Last season, I made 13 game "posters" over the course of the Gophers' season: basically, a piece of art for every game, parodying a video game and at times involving the opposing team. Goldy was the star of each. I felt better about some than I did others, but in general, I felt happy with this project.
By the time the season was over, I already had ideas for another set of posters for 2022. This time, each one would parody a famous album cover, or at least the cover of an album I hold in high regard. However, I was not mentally ready for such a project. I was tired. I wanted to go places and see friends. More than usual, I needed the offseason. And even when I wanted to think about football, I wanted to work on ideas for posts before another big art project. I completed nearly the whole set of regular season posters last year during the summer. This time, I got a few ideas written down, but by the time it was time to start writing previews, I didn't do any posters.
I still wanted to do a few this year, though. I decided not long after the New Mexico State game that I could make time to make some for the conference schedule. Probably not a poster for all nine, but at least one for each of the biggest handful of games. (Specifically, Illinois, Rutgers, and Northwestern are most iffy.) Whatever I'm able to work out — in addition to all the writing and data work I do for the actual football, I do have a "real" job, a social life, and the occasional wish to not devote every second of my free time to football-related thoughts.
The first appropriately big game on the schedule to deserve a poster is this week's matchup with Michigan State.

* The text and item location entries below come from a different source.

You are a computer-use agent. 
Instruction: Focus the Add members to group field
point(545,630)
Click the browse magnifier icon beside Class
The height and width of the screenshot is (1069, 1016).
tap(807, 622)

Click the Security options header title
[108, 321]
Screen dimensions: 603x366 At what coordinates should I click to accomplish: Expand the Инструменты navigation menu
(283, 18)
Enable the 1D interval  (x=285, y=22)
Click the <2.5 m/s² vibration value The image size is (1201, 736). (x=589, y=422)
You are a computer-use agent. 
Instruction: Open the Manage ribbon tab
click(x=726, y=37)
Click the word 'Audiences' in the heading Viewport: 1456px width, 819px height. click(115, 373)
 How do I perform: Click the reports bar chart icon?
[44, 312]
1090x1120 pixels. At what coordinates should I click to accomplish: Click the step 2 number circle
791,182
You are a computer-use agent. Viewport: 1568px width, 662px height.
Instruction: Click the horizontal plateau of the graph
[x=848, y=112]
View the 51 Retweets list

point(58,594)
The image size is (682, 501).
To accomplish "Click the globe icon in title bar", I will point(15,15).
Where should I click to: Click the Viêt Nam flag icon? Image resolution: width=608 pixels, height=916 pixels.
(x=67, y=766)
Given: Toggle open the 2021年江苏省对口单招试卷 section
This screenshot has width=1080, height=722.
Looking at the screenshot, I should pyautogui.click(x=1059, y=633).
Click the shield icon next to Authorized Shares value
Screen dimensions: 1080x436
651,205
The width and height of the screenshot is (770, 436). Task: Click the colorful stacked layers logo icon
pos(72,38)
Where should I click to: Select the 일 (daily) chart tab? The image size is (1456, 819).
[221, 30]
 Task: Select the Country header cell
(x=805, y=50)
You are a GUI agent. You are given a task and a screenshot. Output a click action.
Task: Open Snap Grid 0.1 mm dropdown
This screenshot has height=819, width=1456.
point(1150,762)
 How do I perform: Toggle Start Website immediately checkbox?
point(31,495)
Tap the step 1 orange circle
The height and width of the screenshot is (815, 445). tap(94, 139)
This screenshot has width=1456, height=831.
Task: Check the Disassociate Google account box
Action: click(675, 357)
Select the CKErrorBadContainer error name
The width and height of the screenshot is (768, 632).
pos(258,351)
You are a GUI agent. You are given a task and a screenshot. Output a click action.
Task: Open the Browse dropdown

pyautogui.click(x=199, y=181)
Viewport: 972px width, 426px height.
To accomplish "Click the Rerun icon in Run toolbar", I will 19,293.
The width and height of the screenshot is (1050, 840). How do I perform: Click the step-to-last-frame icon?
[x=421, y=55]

The initial album cover idea involved matching the chronological order of each game on the schedule with a corresponding album within a given artist's career. So, for example, the New Mexico State game would be an artist's first LP, the Western Illinois game would be a different artist's second, and so on. I won't be sticking to that pattern for however many posters I make, but I will do so for this one. There were plenty of classic records to go with Game No. 4, but I settled on Talking Heads' Remain in Light.
And you may say to yourself: My God! What have I done? |
Now, Remain in Light's cover is more iconic and striking than it is pretty. My parody of it therefore contains no more beauty, and probably has less, considering the appearance of previous Goldy iterations. I decided to use different versions of Goldy in place of the band because it seemed more suitable than using different players, coaches, or Sparty. The bottom left Goldy, from the 1950s, is probably the one that most resembles the ground squirrel Goldy is based on, but he is hardly lovable. Other pictures, in counter-clockwise order, come from the 80s, 90s, and the current day. I desaturated the modern Goldy's photo and gave them all a maroon tint.
The style of the cover, being so primitive by today's design standards, is not that hard to replicate in any program with a square brush. (I used GIMP.) There wasn't an ideal letter in "Golden Gophers" to flip like the A's in "Talking Heads," so I just flipped the three A's in "at Michigan State" at the bottom. Because the text looks so small, it looks a bit like "vt Michigvn Stvte, which I accept.